Can you transcribe every entry word for word, skipping the images?

[Collected data]
- - - - -

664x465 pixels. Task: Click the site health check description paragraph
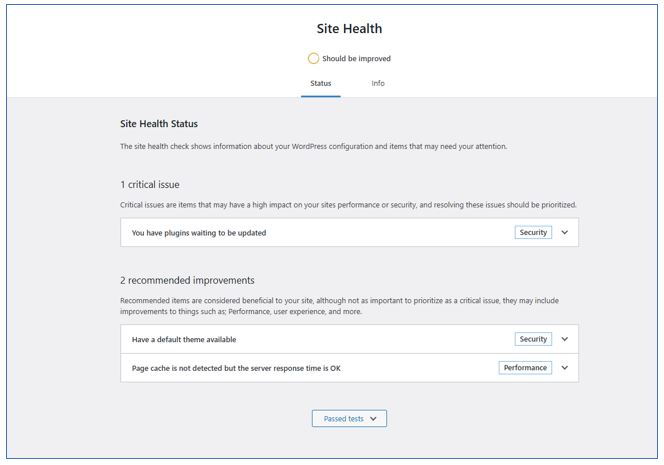tap(313, 147)
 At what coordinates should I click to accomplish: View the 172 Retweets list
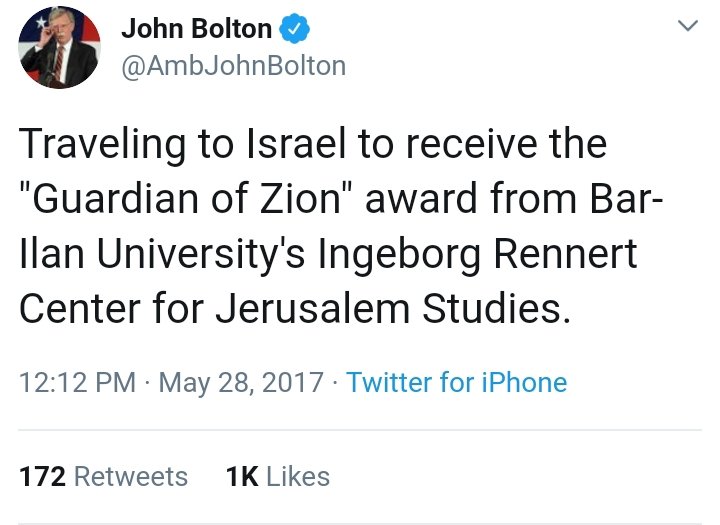click(x=104, y=477)
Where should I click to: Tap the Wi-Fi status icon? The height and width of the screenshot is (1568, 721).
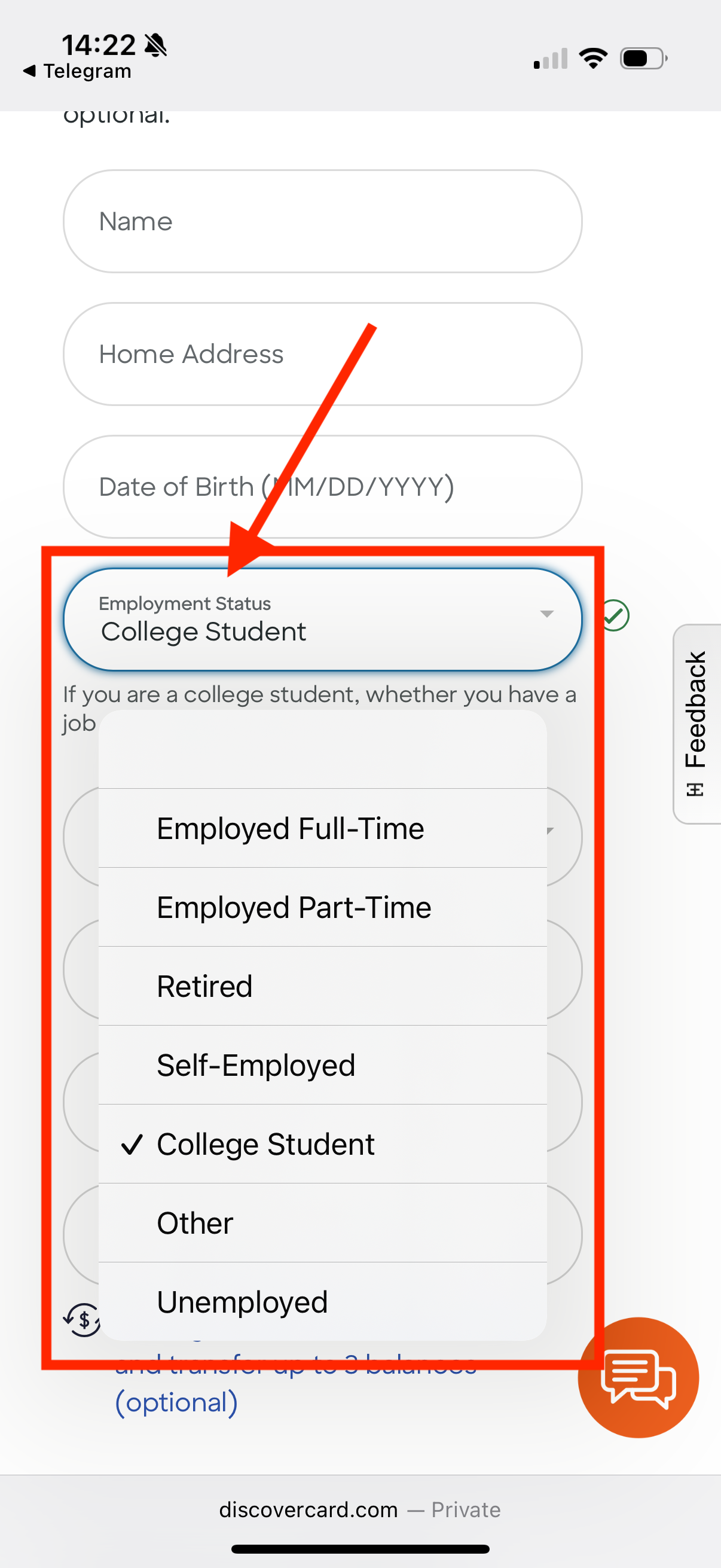(592, 59)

- - - - -

_Response_.
664x465 pixels. Task: Click the site health check description paragraph
tap(313, 147)
 At what coordinates should I click to accomplish: View the 172 Retweets list
click(x=104, y=477)
Where should I click to: Tap the Wi-Fi status icon? The height and width of the screenshot is (1568, 721).
(592, 59)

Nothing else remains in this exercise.